A
porcentagem de população que esta abaixo da linha da pobreza diminui, no
Brasil, mas uma parte significativa da população da metrópole paulistana vive
com salários irrisórios aonde a concentração exacerbada da riqueza separa e
segrega com violência (a violência como conteúdo da urbanização, que não
aparece nos jornais, nem ganha espaço nos noticiários). Em São Paulo, no ano de
2010, 36,4% da população recebia até 2 salários mínimos. Numa metrópole que se
reproduz aumentando cada vez mais o deslocamento casa/trabalho e a fadiga do
percurso (subtraindo o tempo do lazer e do descanso), o preço e a qualidade do
transporte (aliado políticas urbanas que expulsam os pobres das áreas centrais
de metrópole) limita a realização da vida. Daí as cenas dos transportes
insuficientes, lotados transportando por horas à fio, trabalhadores apinhados
como gado, que vivem amontoados nas periferias desurbanizadas. Já a vida
cotidiana se apresenta, tendencialmente, invadida por um sistema regulador, em
todos os níveis, que formaliza e fixa as relações sociais reduzindo-a a formas
abstratas limitando os usos do espaço diluindo direitos de acesso à metrópole
como um todo.
Matar
a fome, dar acesso precário à moradia, permitir o ir e vir com altos preços e
pouca qualidade não é construir as condições necessárias à realização do
humano, é apenas esboçar "direitos" que asseguram a legitimidade da
expropriação infinita e sempre reposta da desigualdade socioespacial. Deste modo
a prática espacial na metrópole aponta o empobrecimento e a deterioração da
vida social que é fonte de privação diante da extensão da mercantilização que
vai junto com a privatização do mundo. Portanto, a situação do cidadão reduzido
às condições de mera sobrevivência aponta a destituição do sentido da vida e da
dignidade humana e realiza a desigualdade como seu fundamento.
Assim
o processo de urbanização é condição mas também produto da realização do
processo de crescimento, sob a lógica e racionalidade, que sustenta uma
sociedade que vive sob o império sombrio da norma, da regularização que se
impõe ao sujeito subsumindo-o e impondo às relações sociais suas estratégias
como naturais da sociedade.
Convém
não esquecer que a desigualdade é a condição histórica que se repõe
constantemente ganhando novos contornos e aprofundando-se: o aumento do
desemprego, a deterioração do emprego formal, a extrema concentração de renda,
a fome, a vida como sobrevivência, são o desdobramento de uma história anunciada
de uma exploração desmedida perpetrada pelo processo de crescimento que não
gera desenvolvimento, apesar da retórica.
Mas
o cidadão desprovido dos conteúdos da cidadania continua se reproduzindo numa
luta constante pela sobrevivência e nela a consciência de que reduzido a suas
necessidades básicas (comer, beber, dormir,) realiza a condição inicial e
natural de sua vida como o outro do humano. Daí a resistência!
Os
movimentos sociais sinalizam, portanto, a consciência da "privação",
e portanto, sua leitura não pode fechar-se à esfera dos bens necessários a
realização da vida, posto que iluminam a escala da realização dos desejos de
criação de um projeto capaz de abrir-se para a construção de uma outra
sociedade. Não se referem, portanto à escala, do ter - presa a necessidade e ao
consumo. As lutas surgem nos interstícios da vida cotidiana como consciência
das desigualdades vividas em vários planos. Portanto as resistências apontam um
único significado reunindo várias perspectivas (bandeiras) nas quais se realiza
a desigualdade e a privação constituidoras da vida metropolitana. Ao se unirem
os movimentos reivindicatórios questionam aquilo que funda nossa sociedade: a
apropriação diferencial da riqueza, a desigualdade, os desmandos do poder.

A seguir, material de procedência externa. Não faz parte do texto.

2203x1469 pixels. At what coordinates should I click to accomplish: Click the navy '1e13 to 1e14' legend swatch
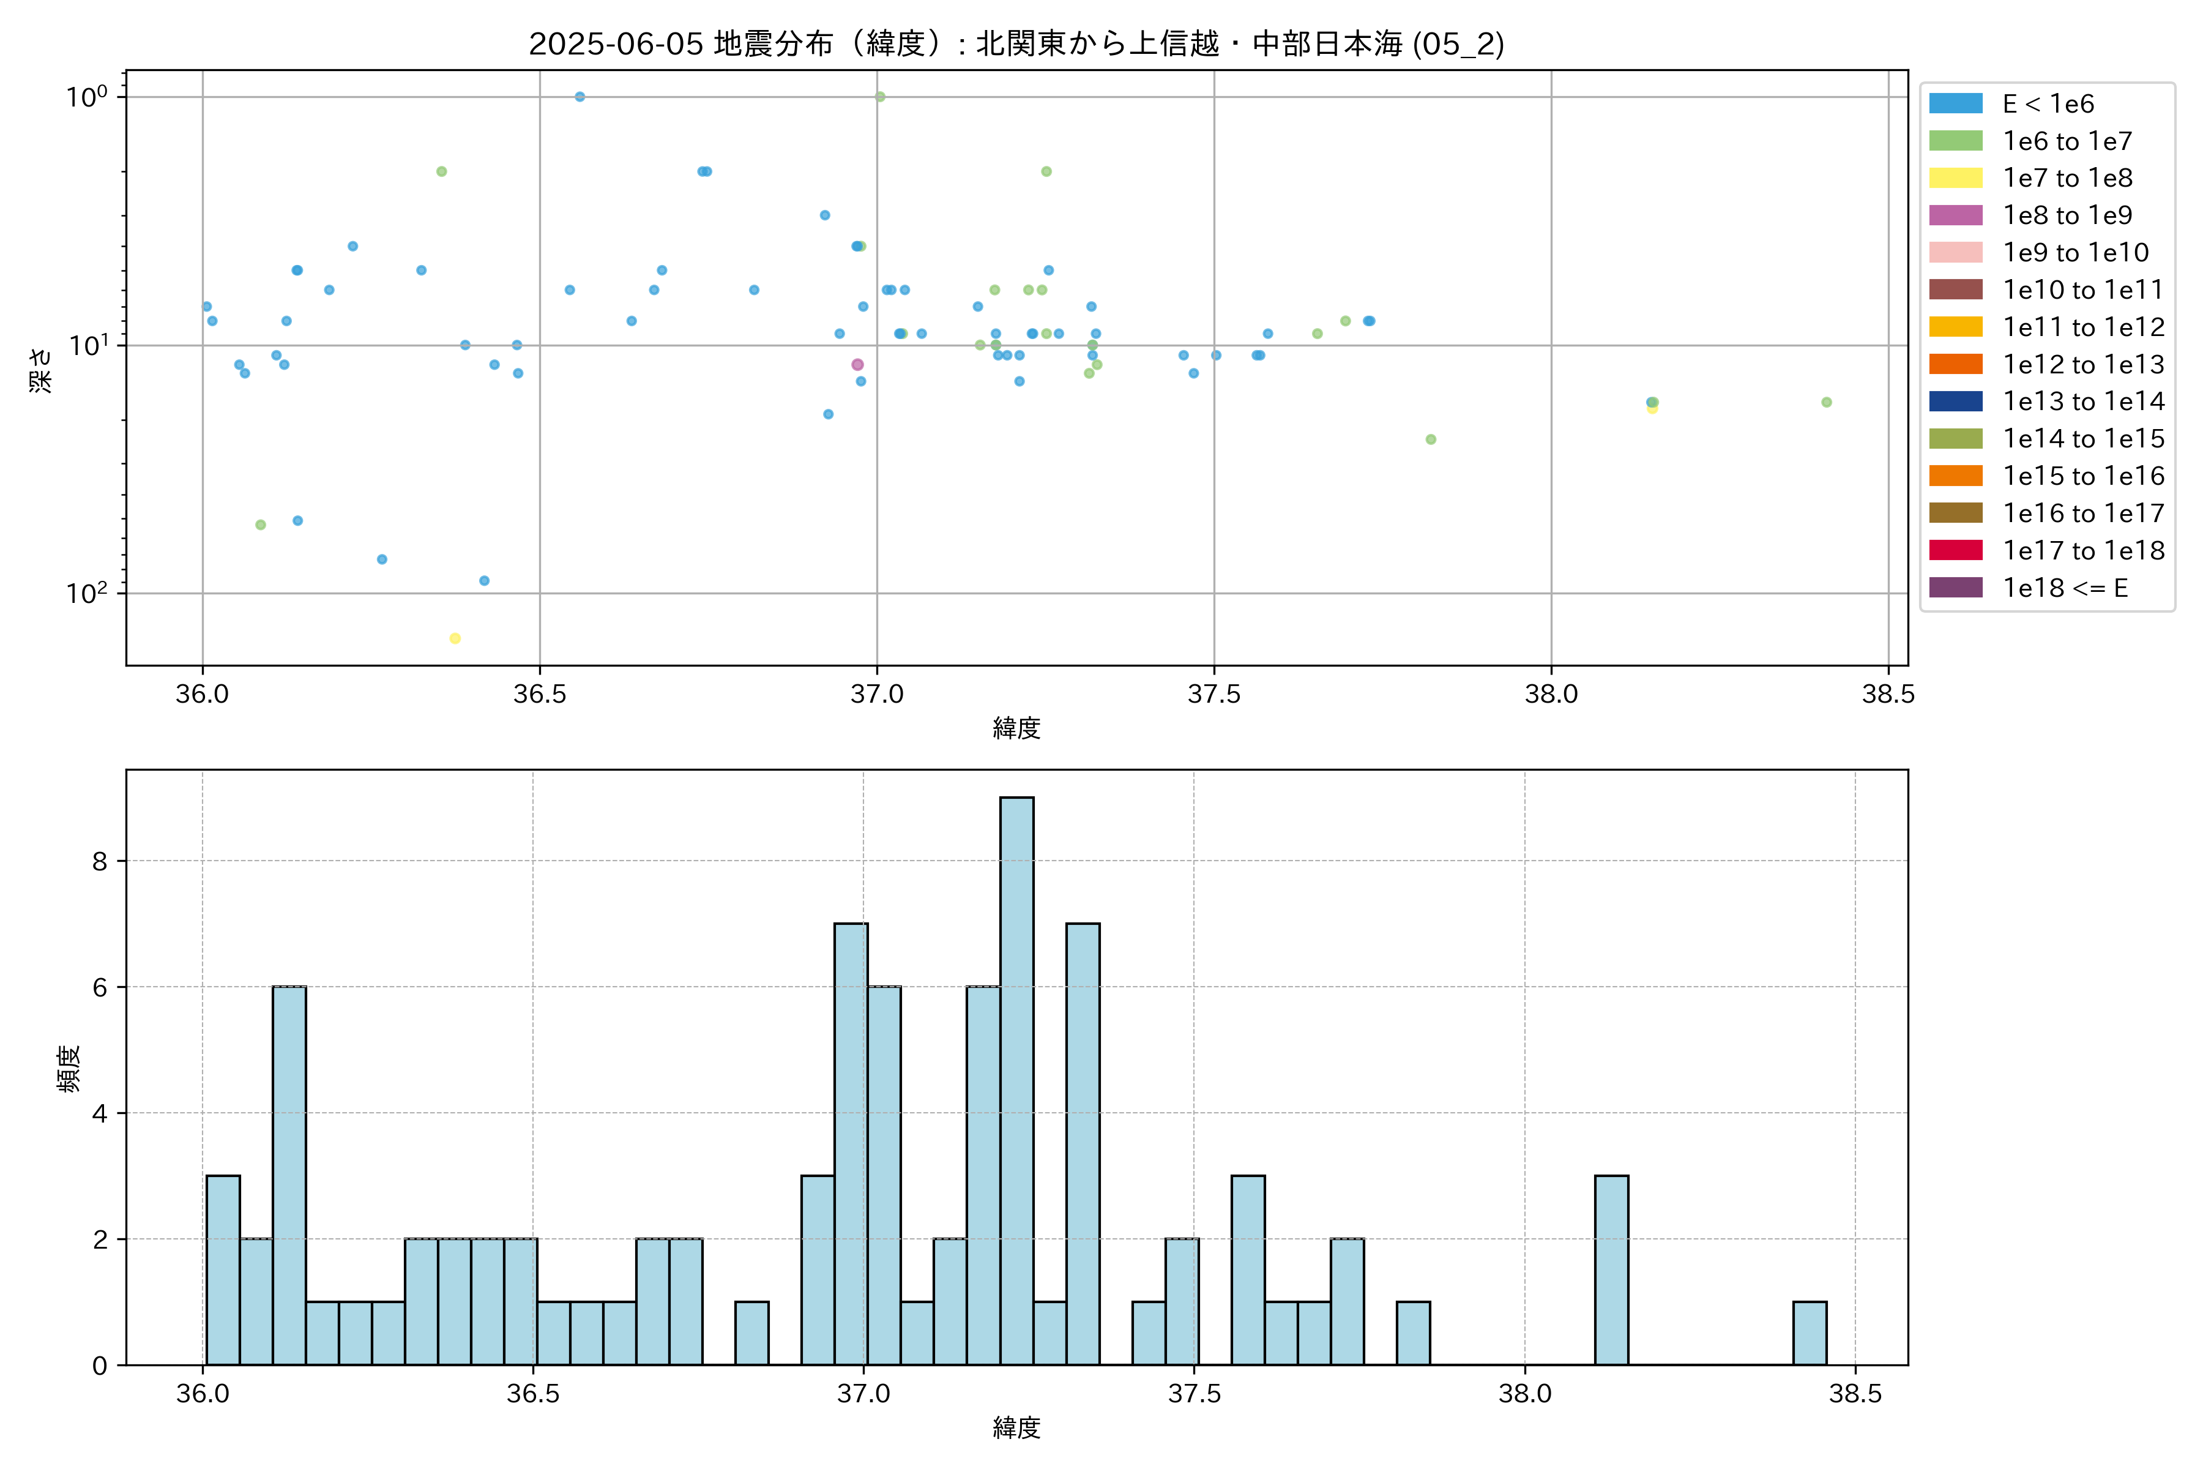1956,401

Movem-se no sentido de questionamento da lógica do crescimento e das alianças
políticas que se realizam contra o social. Aparecem como luta pelo espaço da
metrópole, por um espaço democrático aonde possam exprimir-se e decidir sobre
seu destino.
Assim
as lutas introduzem e exigem práticas democráticas postando na mesa de
negociações os interesses da sociedade como um todo contra os interesses dos
empresários, como realização objetiva de lucros seja nos setores diretamente
produtivos, seja no plano dos investimentos e da especulação.Portanto, a renda
é significativa mas não revela a extensão da crise urbana que é antes, social.
O
recurso irracional à força impede o diálogo e amordaça a livre manifestação da
discordância, fundamento da democracia.